Problem to work on —
In the material below, the required lines run from the one containing "[Exponesia.id] (177, 52)" through the one containing "Save my name, email, and". Copy those lines exactly, ends included, and nothing else.

Data to use —
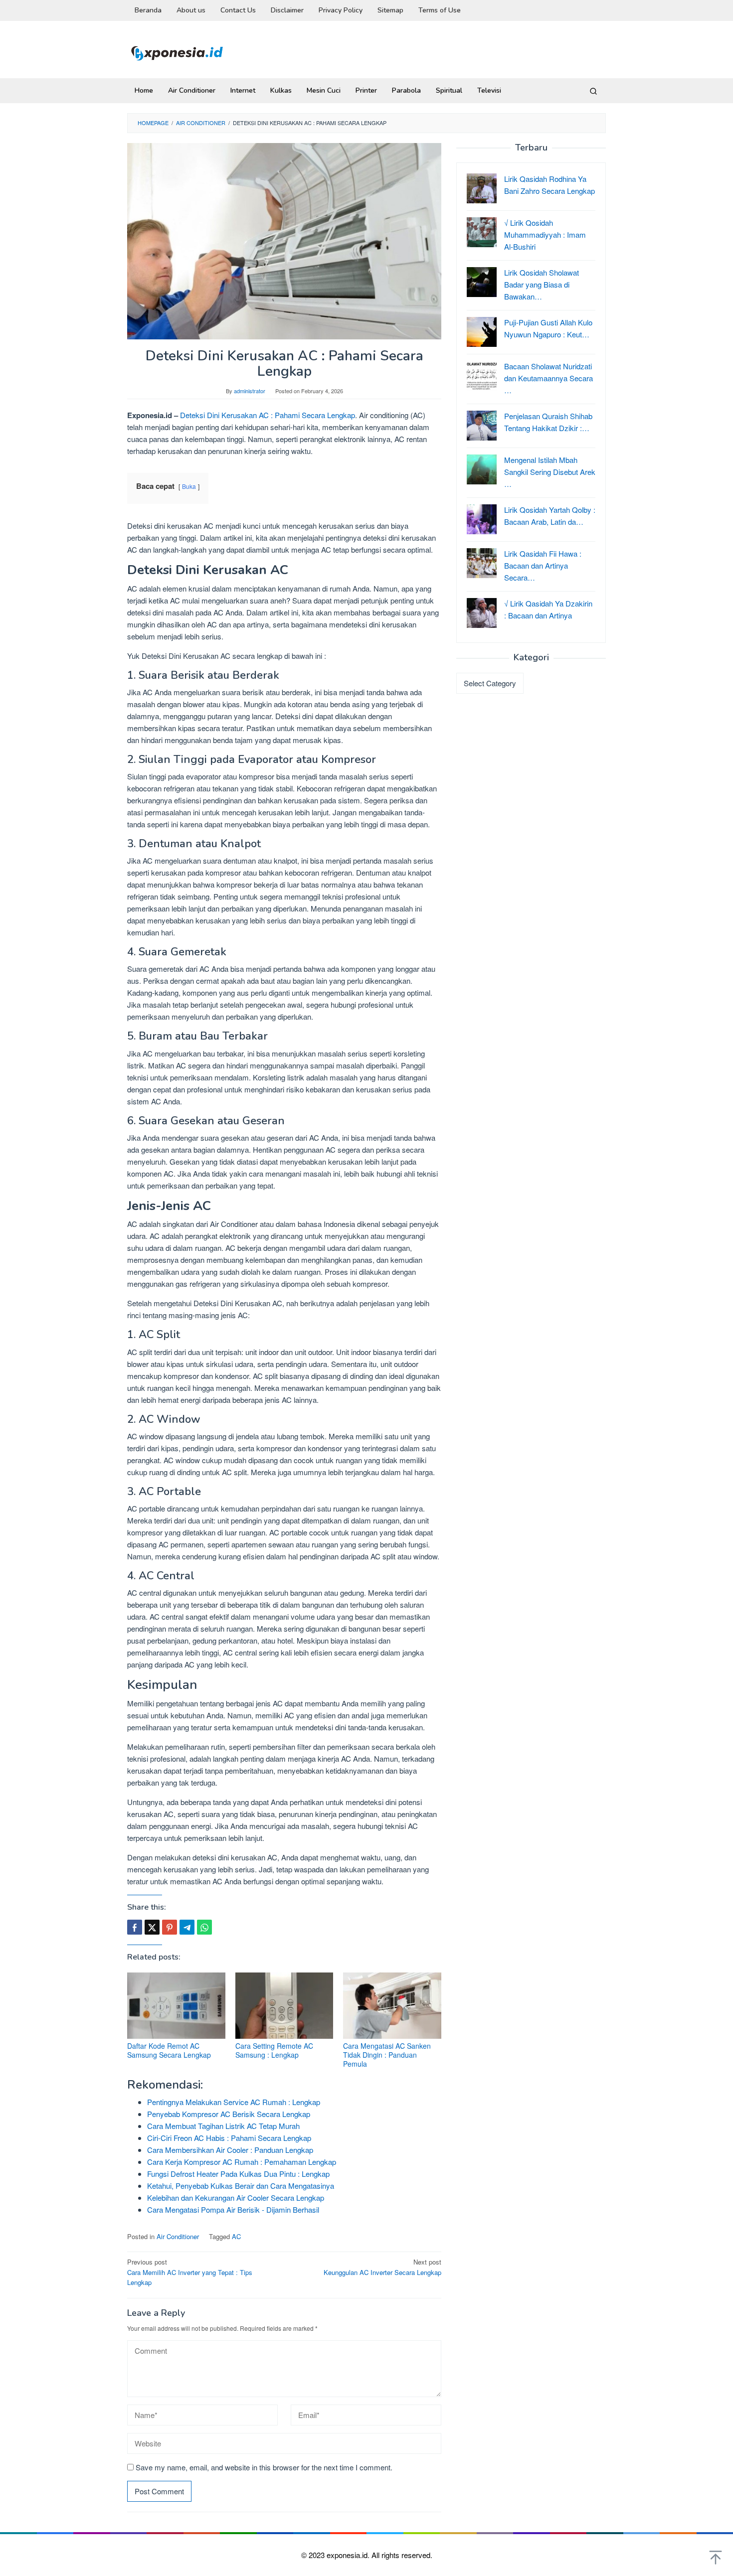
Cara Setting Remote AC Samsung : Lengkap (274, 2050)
--
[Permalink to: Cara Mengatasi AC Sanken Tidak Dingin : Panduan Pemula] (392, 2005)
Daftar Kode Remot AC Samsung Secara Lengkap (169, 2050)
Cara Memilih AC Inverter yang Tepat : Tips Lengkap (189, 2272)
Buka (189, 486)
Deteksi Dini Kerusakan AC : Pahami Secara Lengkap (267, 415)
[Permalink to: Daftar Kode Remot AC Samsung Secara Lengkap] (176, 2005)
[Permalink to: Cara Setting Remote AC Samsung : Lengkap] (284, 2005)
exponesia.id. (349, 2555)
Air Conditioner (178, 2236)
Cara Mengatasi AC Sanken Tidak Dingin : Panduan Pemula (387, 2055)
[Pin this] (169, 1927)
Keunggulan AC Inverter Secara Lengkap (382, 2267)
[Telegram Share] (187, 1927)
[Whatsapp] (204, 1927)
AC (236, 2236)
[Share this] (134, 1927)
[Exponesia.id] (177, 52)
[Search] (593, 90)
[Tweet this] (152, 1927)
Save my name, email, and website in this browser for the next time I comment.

Answer area —
[Exponesia.id] (177, 52)
[Search] (593, 90)
[Tweet this] (152, 1927)
Save my name, email, and website in this browser for the next time I comment.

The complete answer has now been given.